→ PROBLEM DETAILS
Pictures must not appear in the copy. Restate exactly the lines below from the one with "Click the send feedback icon" through the one with "This screenshot has height=1046, width=1859.", inclusive.

→ LISTED ENTRIES
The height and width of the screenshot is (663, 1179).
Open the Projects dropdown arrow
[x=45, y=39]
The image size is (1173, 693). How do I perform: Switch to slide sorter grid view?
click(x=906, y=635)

--

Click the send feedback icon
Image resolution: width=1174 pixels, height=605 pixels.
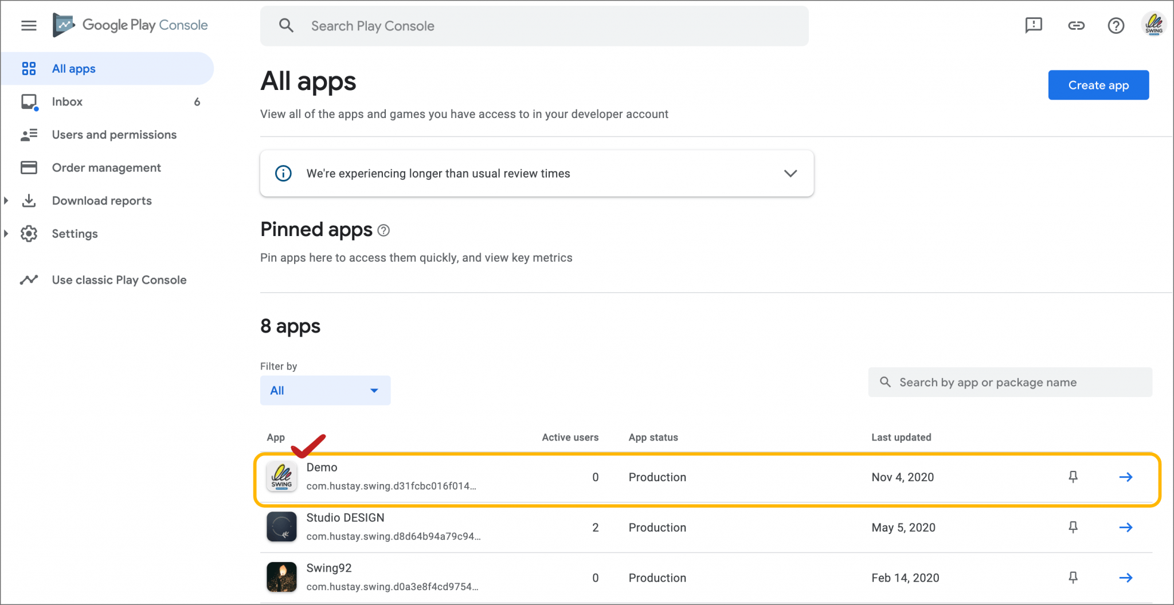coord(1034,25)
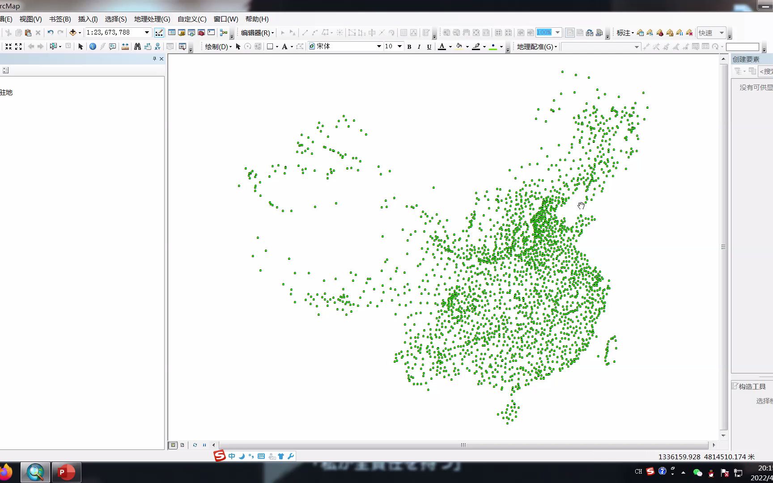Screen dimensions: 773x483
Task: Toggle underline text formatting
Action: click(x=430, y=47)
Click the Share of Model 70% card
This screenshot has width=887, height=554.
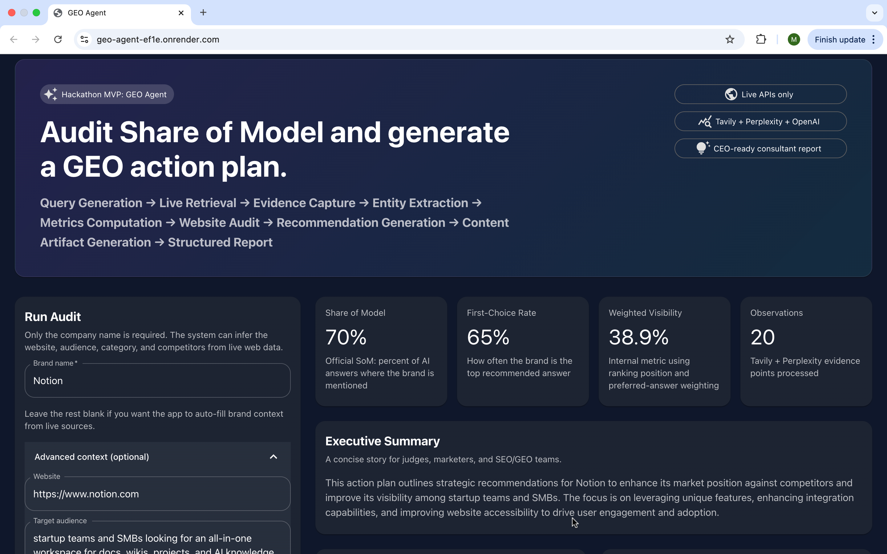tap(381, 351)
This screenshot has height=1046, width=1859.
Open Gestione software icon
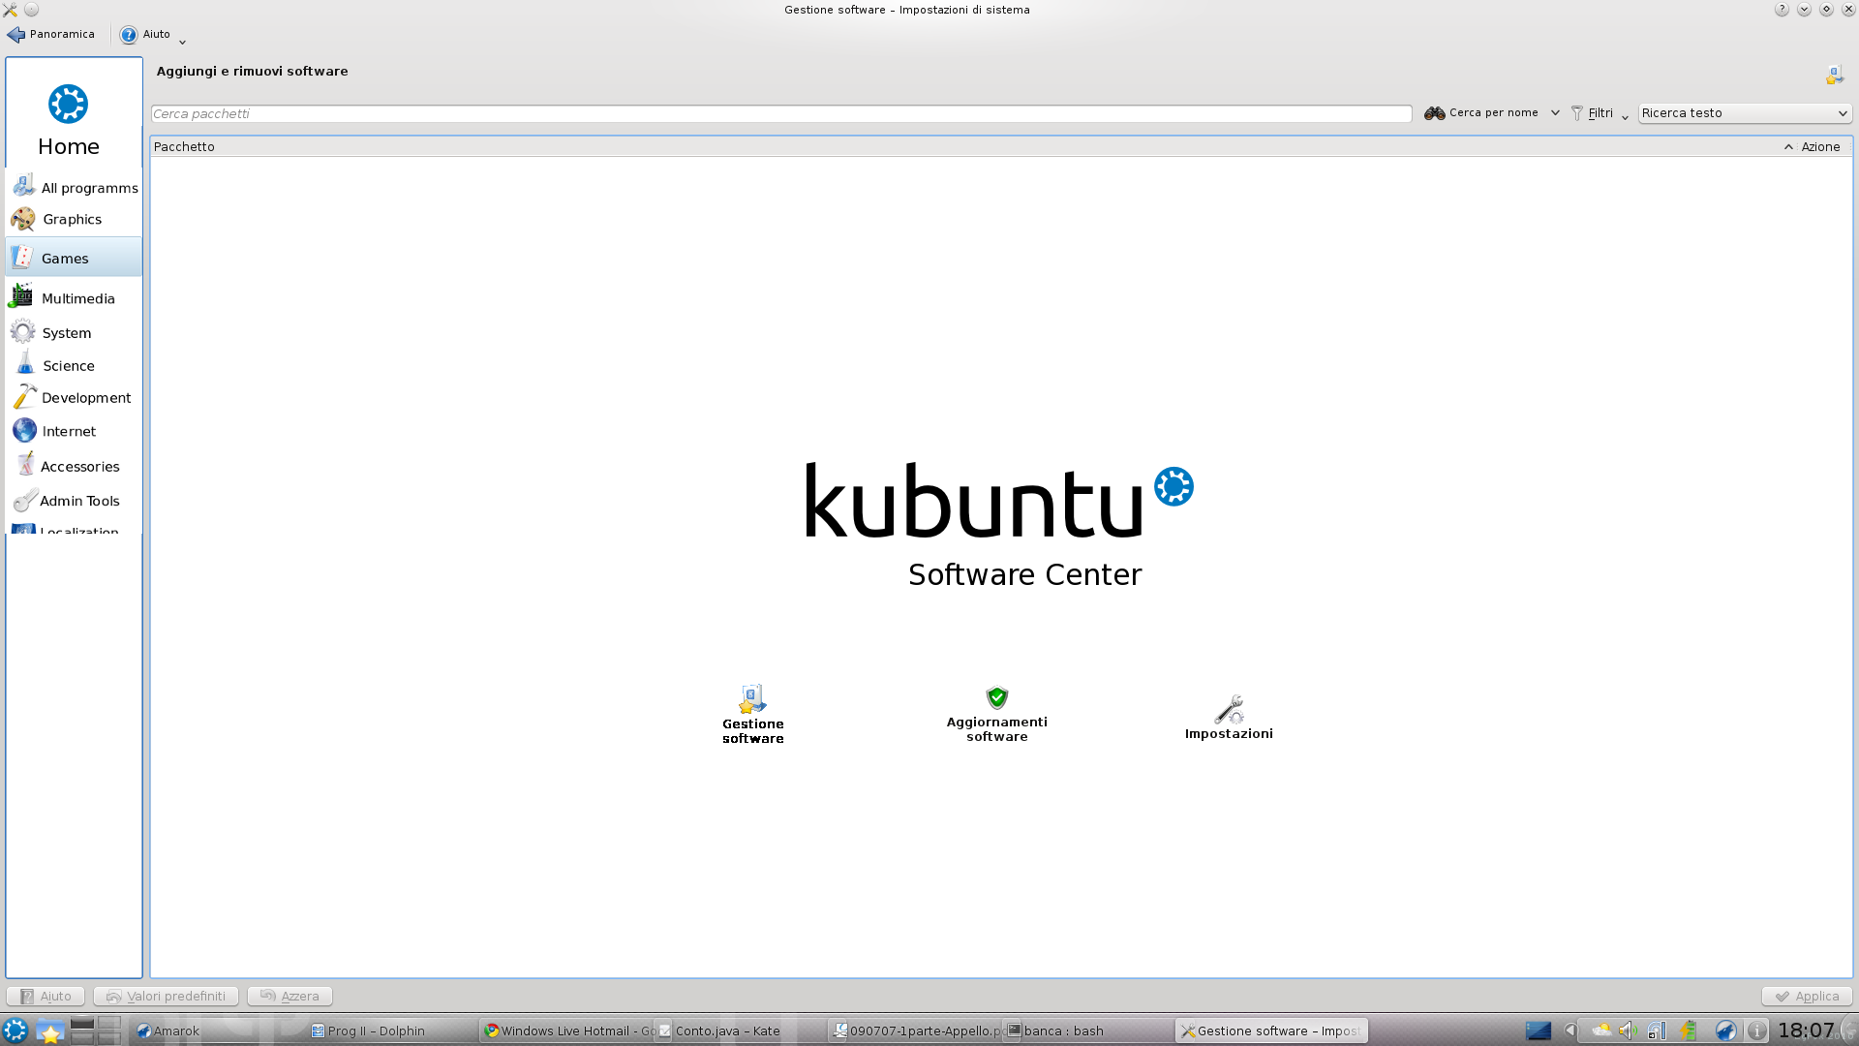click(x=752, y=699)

→ ANSWER
Click the send feedback icon
Image resolution: width=1174 pixels, height=605 pixels.
coord(1034,25)
Screen dimensions: 773x483
Task: Toggle underline text formatting
Action: click(x=430, y=47)
Click the Share of Model 70% card
This screenshot has width=887, height=554.
tap(381, 351)
This screenshot has height=1046, width=1859.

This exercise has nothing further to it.